| Exercise directions |
Scan the records below and say how many lines include the word "Master", giving no other text.

---------- Given entries ----------

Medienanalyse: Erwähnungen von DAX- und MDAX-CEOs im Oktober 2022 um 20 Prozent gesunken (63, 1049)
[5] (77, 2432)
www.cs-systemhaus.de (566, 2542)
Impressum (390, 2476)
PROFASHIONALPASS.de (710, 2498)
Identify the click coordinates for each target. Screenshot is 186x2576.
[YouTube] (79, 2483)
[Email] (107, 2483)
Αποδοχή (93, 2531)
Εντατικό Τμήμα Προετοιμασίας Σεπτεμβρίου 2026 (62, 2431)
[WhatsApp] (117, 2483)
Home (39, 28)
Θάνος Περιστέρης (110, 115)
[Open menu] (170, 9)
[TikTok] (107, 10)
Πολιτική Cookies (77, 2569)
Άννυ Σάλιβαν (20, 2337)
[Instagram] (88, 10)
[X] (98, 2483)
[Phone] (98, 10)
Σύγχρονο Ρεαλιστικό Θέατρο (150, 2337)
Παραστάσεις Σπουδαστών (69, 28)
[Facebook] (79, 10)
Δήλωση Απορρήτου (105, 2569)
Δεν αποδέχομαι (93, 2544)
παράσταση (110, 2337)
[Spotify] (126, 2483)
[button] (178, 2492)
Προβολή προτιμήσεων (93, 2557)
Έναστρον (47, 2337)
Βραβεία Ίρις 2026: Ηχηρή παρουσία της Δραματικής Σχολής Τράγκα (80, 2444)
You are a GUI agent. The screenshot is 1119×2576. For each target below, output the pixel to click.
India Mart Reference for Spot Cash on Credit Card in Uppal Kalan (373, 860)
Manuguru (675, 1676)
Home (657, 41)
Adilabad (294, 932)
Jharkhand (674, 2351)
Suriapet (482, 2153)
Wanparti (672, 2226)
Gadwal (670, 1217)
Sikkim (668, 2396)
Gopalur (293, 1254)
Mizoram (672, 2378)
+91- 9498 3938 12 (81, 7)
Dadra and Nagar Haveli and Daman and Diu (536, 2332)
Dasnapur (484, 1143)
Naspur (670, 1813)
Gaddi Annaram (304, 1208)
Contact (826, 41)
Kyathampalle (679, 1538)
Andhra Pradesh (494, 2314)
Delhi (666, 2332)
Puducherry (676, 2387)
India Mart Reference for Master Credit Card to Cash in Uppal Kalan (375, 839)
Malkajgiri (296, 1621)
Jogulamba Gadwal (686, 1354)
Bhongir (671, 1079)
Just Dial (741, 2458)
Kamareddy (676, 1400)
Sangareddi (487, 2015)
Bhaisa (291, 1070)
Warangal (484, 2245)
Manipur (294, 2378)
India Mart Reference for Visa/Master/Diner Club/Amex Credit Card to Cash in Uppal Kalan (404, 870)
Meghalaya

----------

| Result for this exercise |
2